In August 1942, Matthes was ordered to Lublin reservation, where he was in short time drafted into the SS with the rank of Scharführer (Sergeant), dispatched to Operation Reinhard, and sent to Treblinka extermination camp. There he was appointed chief officer commanding Camp II (the extermination area) and the gas chambers. Matthes was remembered by fellow Treblinka SS officer Franz Suchomel in the following way:

Wirth installed Matthes as chief of Camp II, as far as I know — and I lived with Matthes — against his will. With further threats he also made Matthes toe the line.

Matthes was obsessed with cleanliness. In the autumn of 1942, Matthes shot two prisoners because at the end of the work day they had not properly cleaned to his satisfaction the stretcher which they used to transport corpses. In the winter of 1942–43, a typhus epidemic broke out in Treblinka. Matthes took eight sick inmates to the Lazarett and had them shot. During that same winter he shot the prisoner Ilik Weintraub because, while transferring bodies from the gas chambers to the pits, Weintraub had stopped for a moment to drink some water from the well.

Matthes as remembered by Jerzy Rajgrodzki, a prisoner in the extermination area:
He used to beat the prisoners with a completely expressionless, apathetic look on his face, as if the beatings were part of his daily routine. He always saw to it that the roll-call area would always be extremely clean. One of the prisoners had to rake the sand in the square all day long, and he had to do it with Prussian exactness.

In the autumn of 1943 Matthes was transferred to Sobibor extermination camp. He later served in Trieste with the other Operation Reinhard perpetrators. At the Treblinka Trials in 1965 he was sentenced to life imprisonment. Matthes died in prison in 1978.

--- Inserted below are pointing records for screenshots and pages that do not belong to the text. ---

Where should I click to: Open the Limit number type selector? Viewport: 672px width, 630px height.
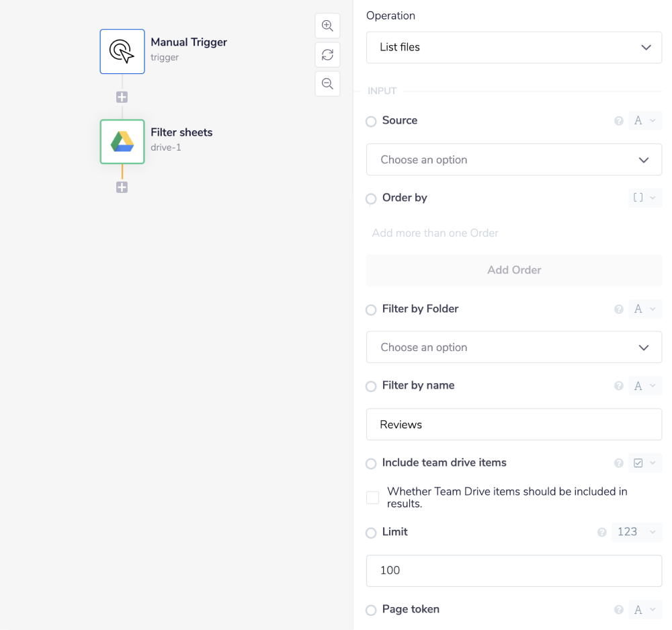coord(636,532)
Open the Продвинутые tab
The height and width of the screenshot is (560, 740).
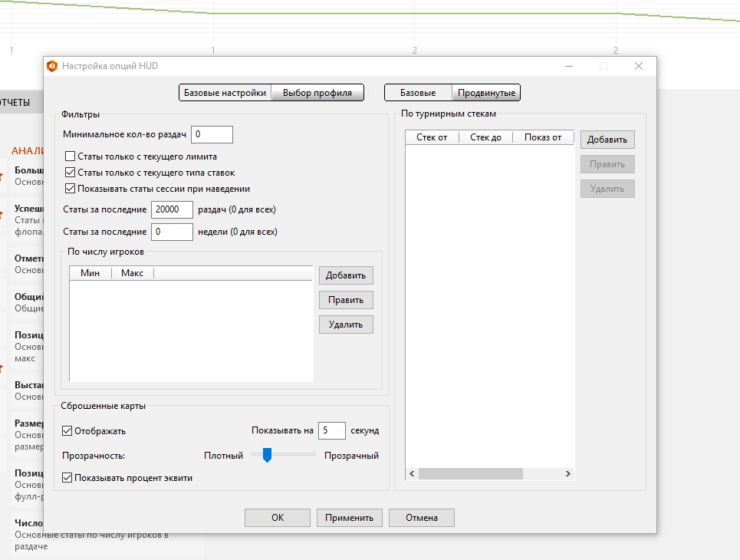(486, 92)
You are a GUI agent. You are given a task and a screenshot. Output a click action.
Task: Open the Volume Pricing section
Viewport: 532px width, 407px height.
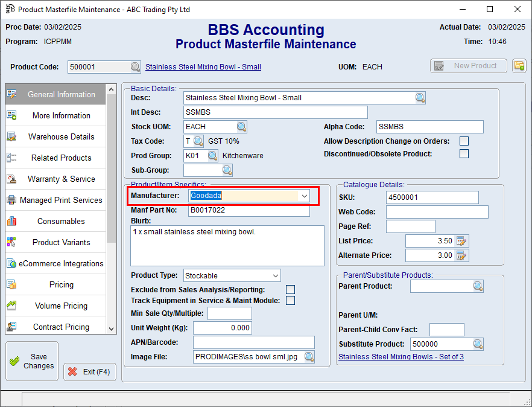click(x=57, y=306)

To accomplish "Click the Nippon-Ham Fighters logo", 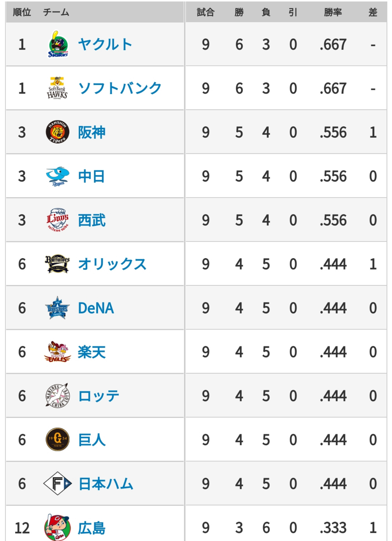I will (57, 483).
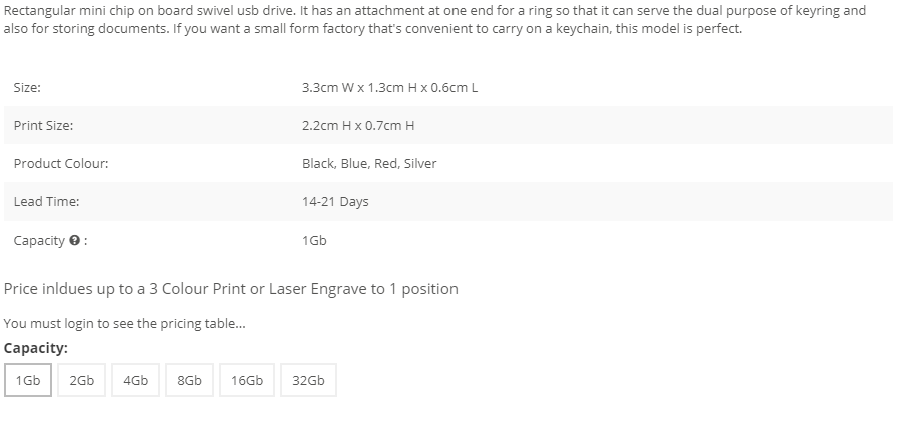Screen dimensions: 902x432
Task: Click the must login pricing table message
Action: 125,323
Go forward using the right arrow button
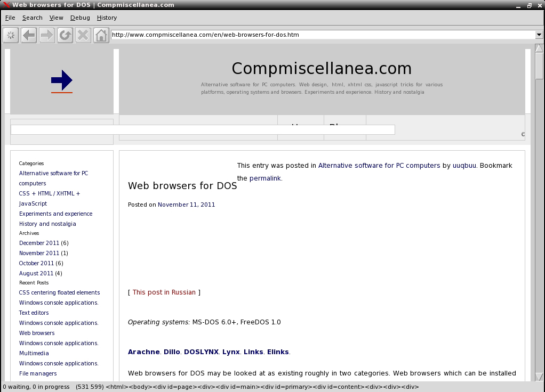The image size is (545, 392). [47, 35]
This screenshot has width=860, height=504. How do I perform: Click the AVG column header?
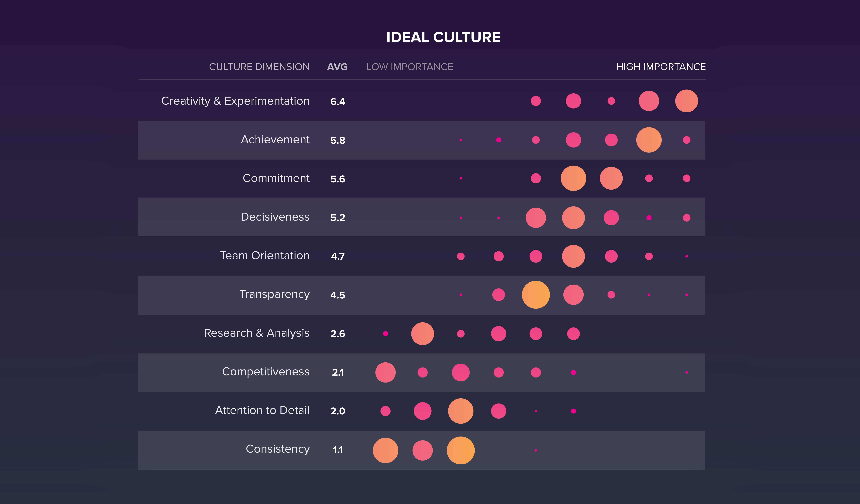pyautogui.click(x=337, y=67)
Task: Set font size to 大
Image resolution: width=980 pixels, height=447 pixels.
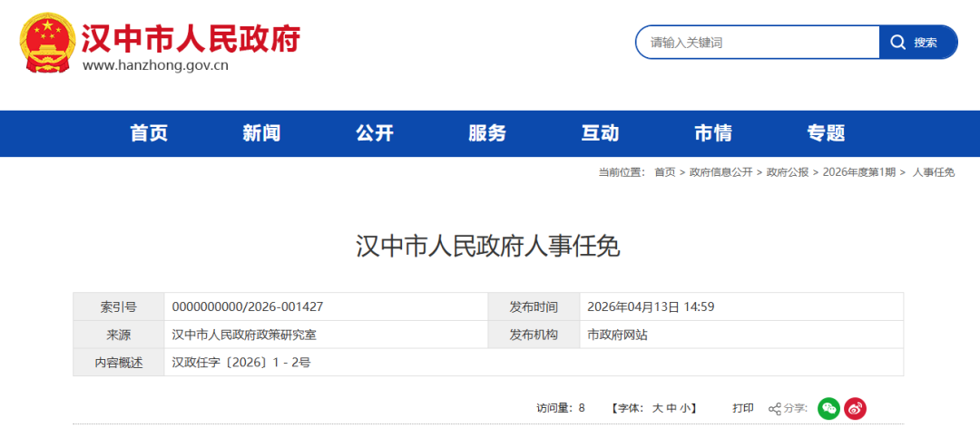Action: pos(657,409)
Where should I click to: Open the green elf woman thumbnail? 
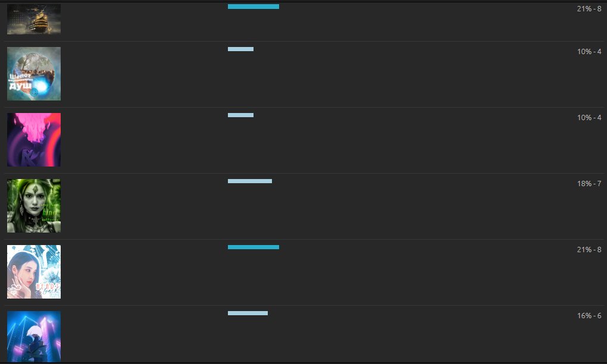34,206
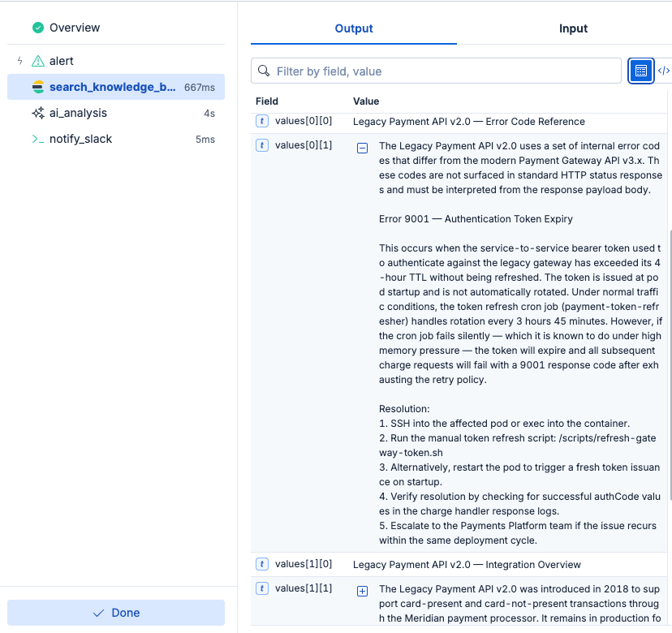Click the sparkles icon for ai_analysis

click(38, 113)
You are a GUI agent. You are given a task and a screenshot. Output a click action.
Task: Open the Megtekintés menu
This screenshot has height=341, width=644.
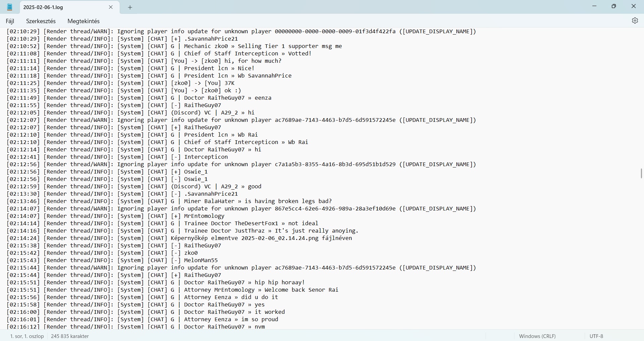(84, 21)
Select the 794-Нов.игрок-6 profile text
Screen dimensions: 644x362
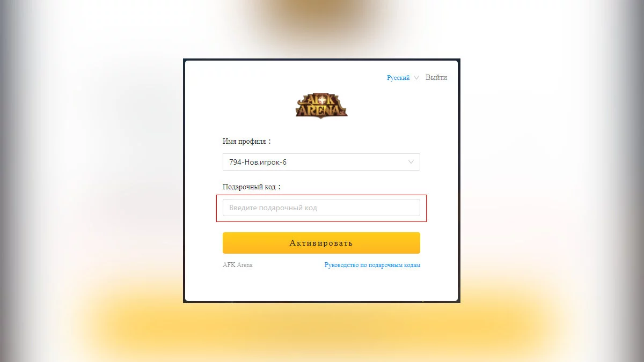tap(258, 162)
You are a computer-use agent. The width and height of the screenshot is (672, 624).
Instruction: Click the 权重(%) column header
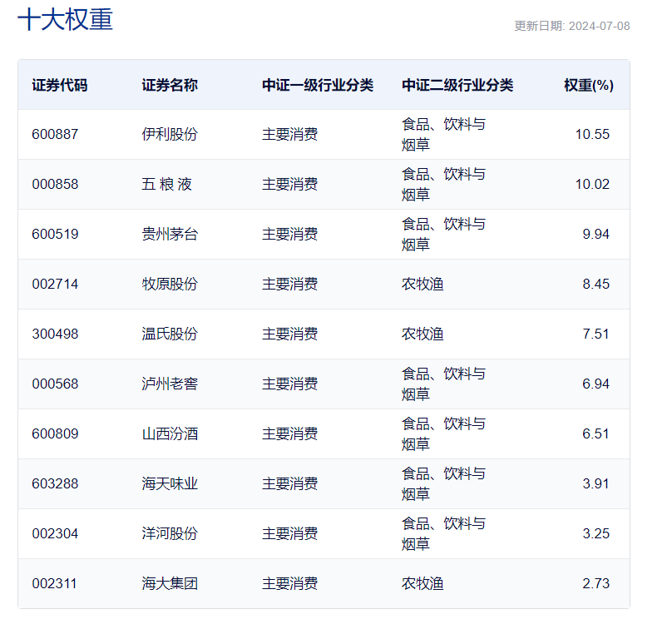588,85
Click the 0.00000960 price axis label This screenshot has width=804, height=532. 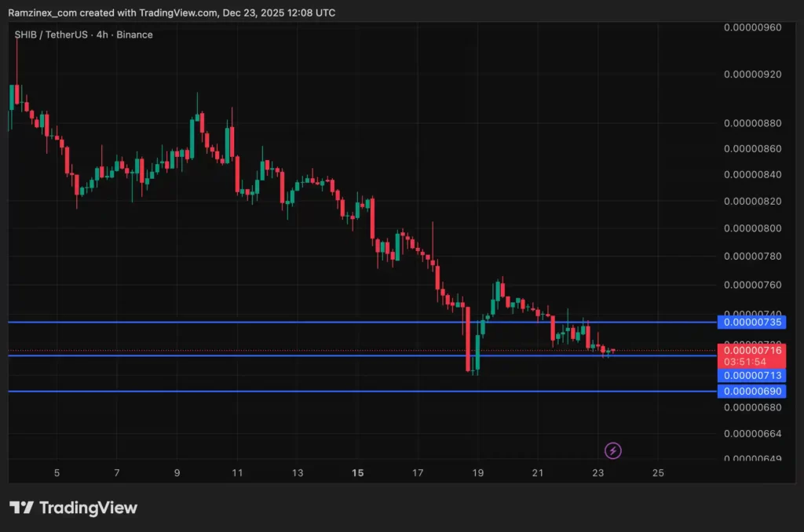[751, 27]
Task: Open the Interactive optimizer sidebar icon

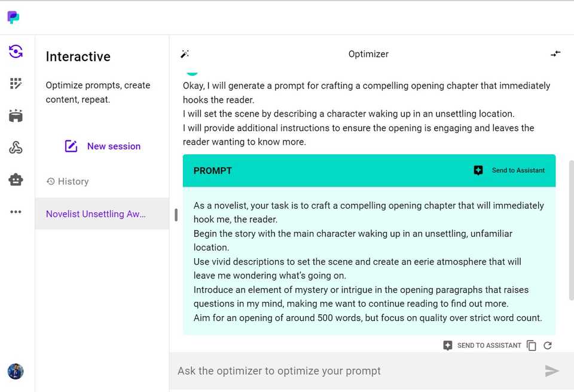Action: [16, 51]
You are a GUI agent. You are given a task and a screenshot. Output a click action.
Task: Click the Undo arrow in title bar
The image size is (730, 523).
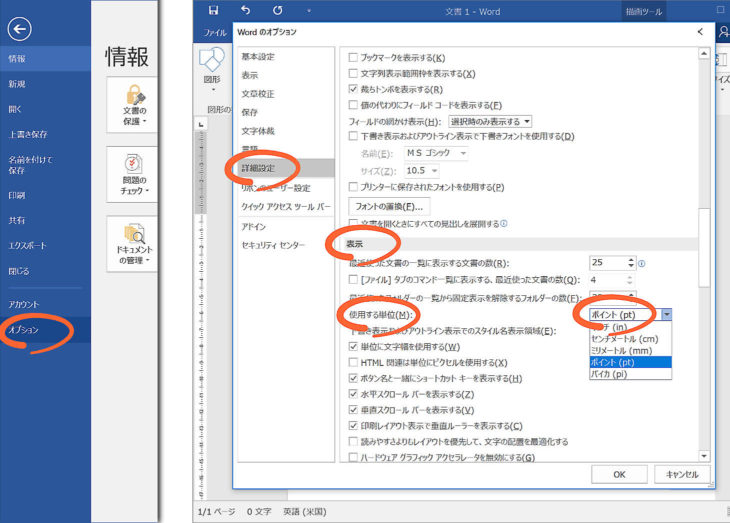(x=244, y=10)
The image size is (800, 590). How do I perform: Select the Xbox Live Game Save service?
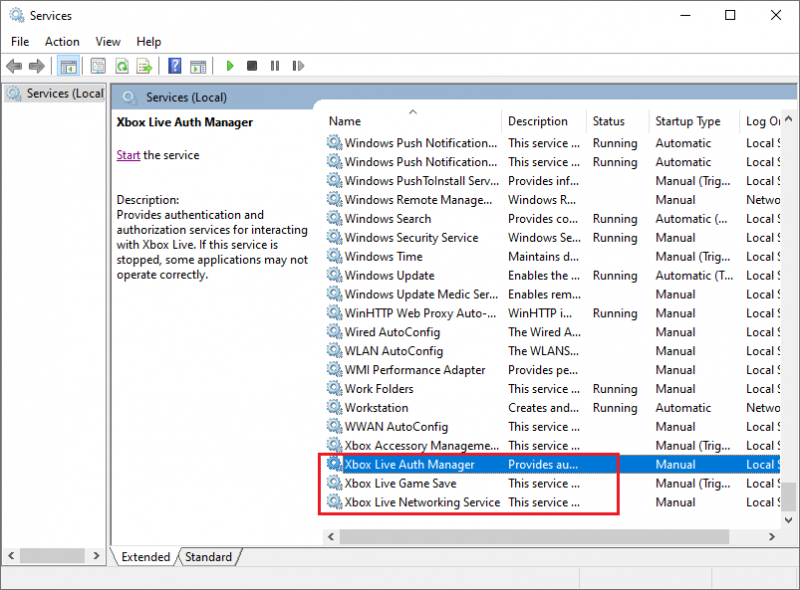400,483
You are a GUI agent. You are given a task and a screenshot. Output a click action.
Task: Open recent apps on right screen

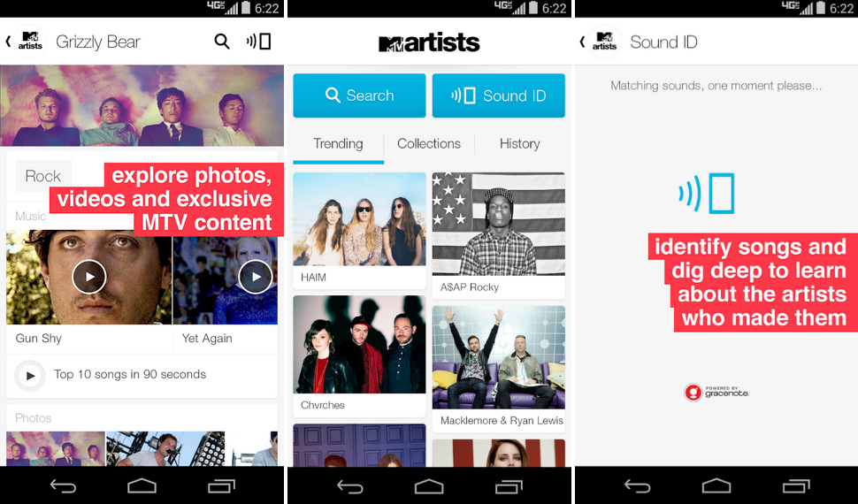click(x=795, y=486)
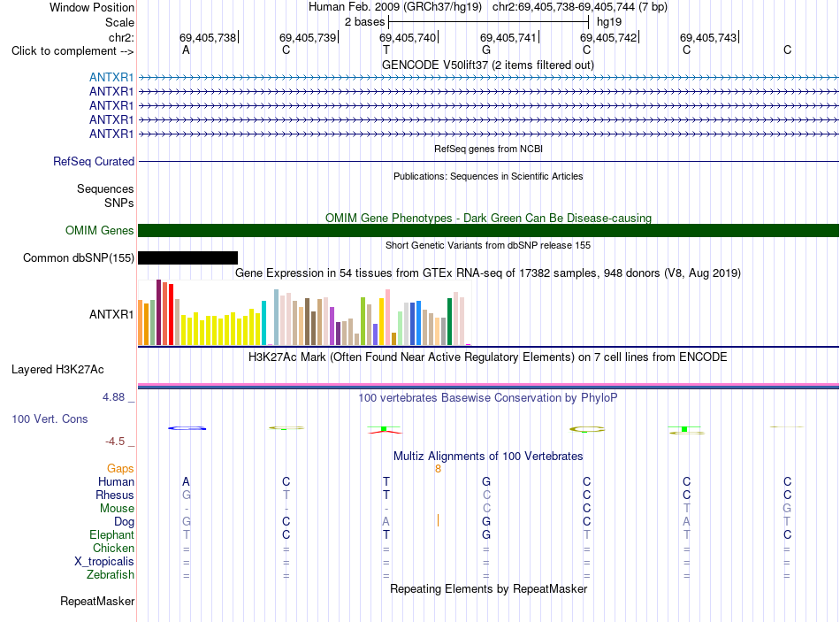
Task: Open the RefSeq Curated track label
Action: pos(94,161)
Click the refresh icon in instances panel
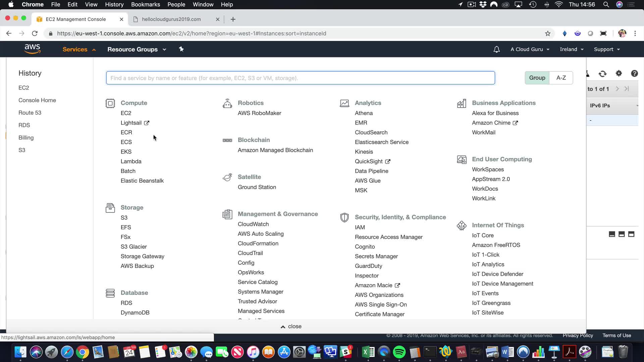Viewport: 644px width, 362px height. pos(602,74)
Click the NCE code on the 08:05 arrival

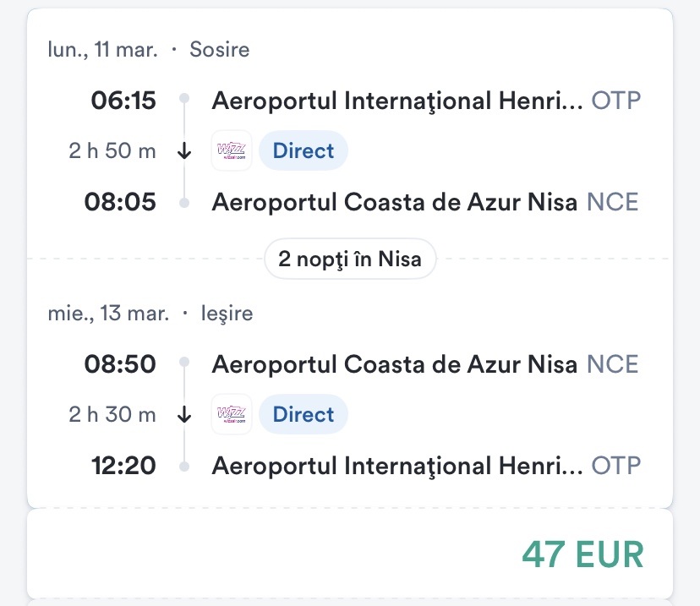point(613,203)
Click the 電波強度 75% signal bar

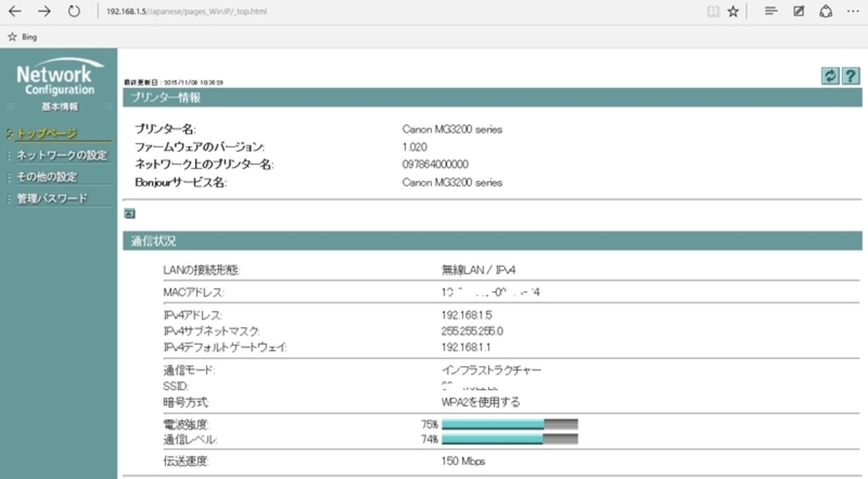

==Matthes testimonies at trial==

During the entire time I was in Treblinka, I served in the upper camp. The upper camp was that part of Treblinka with the gas chambers, where the Jews were killed and their corpses laid in large pits and later burned. About fourteen Germans carried out services in the upper camp. There were two Ukrainians permanently in the upper camp. One of them was called Nikolai, the other was a short man, I don't remember his name ... These two Ukrainians who lived in the upper camp served in the gas chambers. They also took care of the engine room when Fritz Schmidt was absent. Usually this Schmidt was in charge of the engine room. In my opinion, as a civilian he was either a mechanic or a driver. He came from Pirna ... I carried out the roll calls of the working Jews in the upper camp. There were about 200-300 such working Jews. They took away the corpses and later burned them. There were also working Jews who had to break out the gold teeth from the corpses. When I was asked whether a special working group examined the corpses for hidden jewelry and valuables, I answered: "About this I don't know".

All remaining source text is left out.